((
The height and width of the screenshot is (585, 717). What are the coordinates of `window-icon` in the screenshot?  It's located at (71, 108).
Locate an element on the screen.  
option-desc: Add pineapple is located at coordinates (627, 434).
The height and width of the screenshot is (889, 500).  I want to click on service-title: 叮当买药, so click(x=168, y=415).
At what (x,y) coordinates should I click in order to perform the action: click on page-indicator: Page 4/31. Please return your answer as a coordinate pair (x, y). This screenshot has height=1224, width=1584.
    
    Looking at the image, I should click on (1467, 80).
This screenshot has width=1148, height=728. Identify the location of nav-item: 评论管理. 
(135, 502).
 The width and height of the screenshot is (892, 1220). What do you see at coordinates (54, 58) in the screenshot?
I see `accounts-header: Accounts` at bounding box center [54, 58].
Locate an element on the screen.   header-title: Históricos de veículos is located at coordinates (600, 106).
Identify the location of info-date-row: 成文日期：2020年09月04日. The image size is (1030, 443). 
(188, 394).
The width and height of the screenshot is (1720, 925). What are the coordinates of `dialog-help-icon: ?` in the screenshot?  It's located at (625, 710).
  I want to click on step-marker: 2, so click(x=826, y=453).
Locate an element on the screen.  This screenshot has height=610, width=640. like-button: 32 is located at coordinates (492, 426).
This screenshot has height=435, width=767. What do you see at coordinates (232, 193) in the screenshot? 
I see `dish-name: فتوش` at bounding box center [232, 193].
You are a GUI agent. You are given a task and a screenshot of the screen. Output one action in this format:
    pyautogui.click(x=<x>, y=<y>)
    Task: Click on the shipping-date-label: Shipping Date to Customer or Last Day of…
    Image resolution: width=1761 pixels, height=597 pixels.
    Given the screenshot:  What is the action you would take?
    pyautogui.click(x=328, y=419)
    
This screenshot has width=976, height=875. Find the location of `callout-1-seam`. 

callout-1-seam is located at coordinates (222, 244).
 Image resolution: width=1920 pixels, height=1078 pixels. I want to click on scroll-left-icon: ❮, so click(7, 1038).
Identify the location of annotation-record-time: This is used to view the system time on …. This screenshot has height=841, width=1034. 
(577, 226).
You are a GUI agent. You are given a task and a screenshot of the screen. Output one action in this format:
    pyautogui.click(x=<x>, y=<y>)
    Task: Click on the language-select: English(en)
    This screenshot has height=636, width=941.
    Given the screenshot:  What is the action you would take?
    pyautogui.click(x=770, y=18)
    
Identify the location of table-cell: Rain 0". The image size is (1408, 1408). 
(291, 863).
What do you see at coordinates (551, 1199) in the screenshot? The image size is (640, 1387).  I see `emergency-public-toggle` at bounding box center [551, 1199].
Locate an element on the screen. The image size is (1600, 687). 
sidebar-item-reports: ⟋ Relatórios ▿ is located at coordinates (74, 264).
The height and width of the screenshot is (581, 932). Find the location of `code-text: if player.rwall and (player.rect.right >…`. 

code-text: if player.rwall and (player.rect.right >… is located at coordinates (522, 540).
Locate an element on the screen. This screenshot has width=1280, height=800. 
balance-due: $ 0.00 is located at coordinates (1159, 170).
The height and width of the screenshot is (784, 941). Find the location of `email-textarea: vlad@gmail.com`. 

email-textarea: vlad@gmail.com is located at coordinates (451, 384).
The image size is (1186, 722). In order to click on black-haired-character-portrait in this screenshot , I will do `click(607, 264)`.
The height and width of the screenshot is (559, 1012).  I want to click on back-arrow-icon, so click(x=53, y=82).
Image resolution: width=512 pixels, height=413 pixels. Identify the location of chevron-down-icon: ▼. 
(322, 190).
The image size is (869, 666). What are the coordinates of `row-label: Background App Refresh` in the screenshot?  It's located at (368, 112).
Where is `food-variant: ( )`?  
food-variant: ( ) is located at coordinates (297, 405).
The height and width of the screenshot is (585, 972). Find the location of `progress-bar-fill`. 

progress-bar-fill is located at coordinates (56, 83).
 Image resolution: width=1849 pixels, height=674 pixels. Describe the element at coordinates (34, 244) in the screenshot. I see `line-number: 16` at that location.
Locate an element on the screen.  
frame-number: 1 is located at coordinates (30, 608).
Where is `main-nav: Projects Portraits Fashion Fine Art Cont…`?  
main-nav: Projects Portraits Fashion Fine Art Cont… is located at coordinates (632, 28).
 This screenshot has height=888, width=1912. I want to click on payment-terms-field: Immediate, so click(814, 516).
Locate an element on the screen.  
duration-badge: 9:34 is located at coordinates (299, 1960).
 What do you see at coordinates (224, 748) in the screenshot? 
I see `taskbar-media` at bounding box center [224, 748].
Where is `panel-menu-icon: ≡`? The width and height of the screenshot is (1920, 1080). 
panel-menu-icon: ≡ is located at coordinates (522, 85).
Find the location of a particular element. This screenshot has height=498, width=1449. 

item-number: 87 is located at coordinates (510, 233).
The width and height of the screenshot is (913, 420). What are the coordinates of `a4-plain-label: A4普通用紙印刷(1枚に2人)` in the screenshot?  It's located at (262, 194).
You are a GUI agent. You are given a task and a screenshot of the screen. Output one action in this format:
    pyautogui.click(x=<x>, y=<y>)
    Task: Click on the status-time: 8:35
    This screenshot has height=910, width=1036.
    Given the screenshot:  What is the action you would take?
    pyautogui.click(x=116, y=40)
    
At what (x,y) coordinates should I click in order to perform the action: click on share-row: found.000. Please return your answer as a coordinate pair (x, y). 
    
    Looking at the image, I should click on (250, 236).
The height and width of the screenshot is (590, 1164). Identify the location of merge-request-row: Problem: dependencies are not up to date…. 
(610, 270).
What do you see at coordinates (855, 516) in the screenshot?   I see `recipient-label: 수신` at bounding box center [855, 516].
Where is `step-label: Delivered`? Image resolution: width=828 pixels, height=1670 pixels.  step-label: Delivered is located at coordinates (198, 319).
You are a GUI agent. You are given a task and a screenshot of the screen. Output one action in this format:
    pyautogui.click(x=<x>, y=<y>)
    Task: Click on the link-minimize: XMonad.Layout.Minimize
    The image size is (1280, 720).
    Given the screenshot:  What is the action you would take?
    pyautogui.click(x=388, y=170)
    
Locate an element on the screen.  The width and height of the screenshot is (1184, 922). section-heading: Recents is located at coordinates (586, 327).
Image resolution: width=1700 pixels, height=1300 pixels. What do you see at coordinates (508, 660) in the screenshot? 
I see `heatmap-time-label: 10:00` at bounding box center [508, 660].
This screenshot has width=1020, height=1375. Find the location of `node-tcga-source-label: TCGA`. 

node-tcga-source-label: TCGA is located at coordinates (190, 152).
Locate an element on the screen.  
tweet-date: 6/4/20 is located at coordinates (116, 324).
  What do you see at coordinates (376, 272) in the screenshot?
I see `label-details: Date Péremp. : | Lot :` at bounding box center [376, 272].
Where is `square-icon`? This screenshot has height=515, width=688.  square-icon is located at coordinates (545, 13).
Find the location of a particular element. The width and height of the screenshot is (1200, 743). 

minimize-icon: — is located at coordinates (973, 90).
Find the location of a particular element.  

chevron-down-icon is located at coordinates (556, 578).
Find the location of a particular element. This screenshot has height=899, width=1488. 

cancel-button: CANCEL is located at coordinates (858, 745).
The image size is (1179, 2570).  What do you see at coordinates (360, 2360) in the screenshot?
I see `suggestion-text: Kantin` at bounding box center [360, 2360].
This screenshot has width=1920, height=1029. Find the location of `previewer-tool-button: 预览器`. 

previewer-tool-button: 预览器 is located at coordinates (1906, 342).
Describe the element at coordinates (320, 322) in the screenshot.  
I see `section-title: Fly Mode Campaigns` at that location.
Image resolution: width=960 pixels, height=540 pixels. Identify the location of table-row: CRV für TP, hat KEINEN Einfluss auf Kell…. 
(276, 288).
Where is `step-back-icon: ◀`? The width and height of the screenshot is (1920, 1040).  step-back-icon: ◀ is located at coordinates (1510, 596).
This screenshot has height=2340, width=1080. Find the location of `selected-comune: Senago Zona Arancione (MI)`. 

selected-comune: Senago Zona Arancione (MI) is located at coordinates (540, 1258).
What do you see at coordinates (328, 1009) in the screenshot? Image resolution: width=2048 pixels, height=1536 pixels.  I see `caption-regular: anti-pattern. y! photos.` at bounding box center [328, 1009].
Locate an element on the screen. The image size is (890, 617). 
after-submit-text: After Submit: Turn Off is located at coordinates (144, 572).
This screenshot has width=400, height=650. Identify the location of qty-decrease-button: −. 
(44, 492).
))
#### [TASK STATEMENT]
Please copy the records from the line containing "The height and width of the screenshot is (784, 941)." through the line containing "food-variant: ( ) is" exactly, including both of those lines.

#### [OUTPUT FOR THIS EXERCISE]
The height and width of the screenshot is (784, 941). Find the location of `email-textarea: vlad@gmail.com`. 

email-textarea: vlad@gmail.com is located at coordinates (451, 384).
The image size is (1186, 722). In order to click on black-haired-character-portrait in this screenshot , I will do `click(607, 264)`.
The height and width of the screenshot is (559, 1012).  I want to click on back-arrow-icon, so click(x=53, y=82).
Image resolution: width=512 pixels, height=413 pixels. Identify the location of chevron-down-icon: ▼. 
(322, 190).
The image size is (869, 666). What are the coordinates of `row-label: Background App Refresh` in the screenshot?  It's located at (368, 112).
Where is `food-variant: ( )`?  
food-variant: ( ) is located at coordinates (297, 405).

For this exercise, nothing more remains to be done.